WORK REQUIRED -
According to the FFmpeg patch, what does the showspectrumpic filter do?

GIVEN PASSAGE -
[FFmpeg-devel] [PATCH 2/2] avfilter: add showspectrumpic filter
Paul B Mahol
onemda at gmail.com
Fri Jan 1 10:00:31 CET 2016
Signed-off-by: Paul B Mahol <onemda at gmail.com>
---
doc/filters.texi | 106 +++++++++++++++++++
libavfilter/Makefile | 1 +
libavfilter/allfilters.c | 1 +
libavfilter/avf_showspectrum.c | 233 ++++++++++++++++++++++++++++++++++++++---
4 files changed, 326 insertions(+), 15 deletions(-)
diff --git a/doc/filters.texi b/doc/filters.texi
index 8aa3b47..224099d 100644
--- a/doc/filters.texi
+++ b/doc/filters.texi
@@ -14704,6 +14704,112 @@ ffplay -f lavfi 'amovie=input.mp3, asplit [a][out1];
@end example
@end itemize
+ at section showspectrumpic
+
+Convert input audio to a single video frame, representing the audio frequency
+spectrum.

Page and screen pointing data:
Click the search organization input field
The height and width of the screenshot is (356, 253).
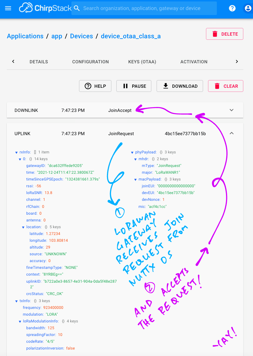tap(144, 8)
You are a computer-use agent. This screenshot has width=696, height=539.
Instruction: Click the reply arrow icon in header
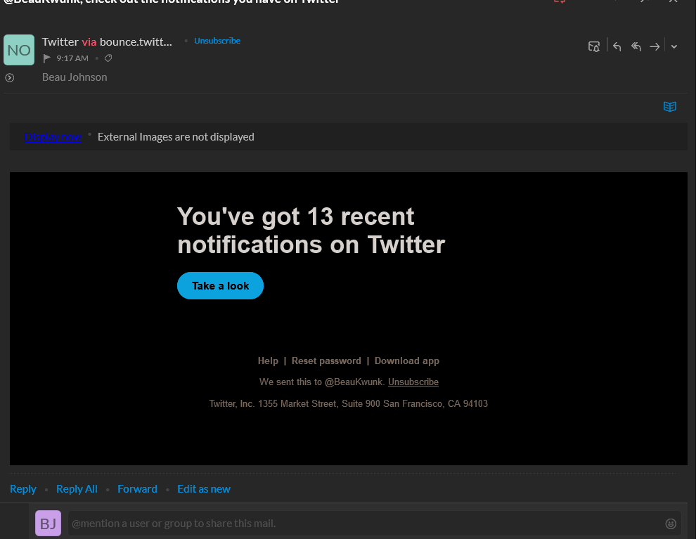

RIGHT ANSWER -
It converts input audio to a single video frame that represents the audio frequency spectrum.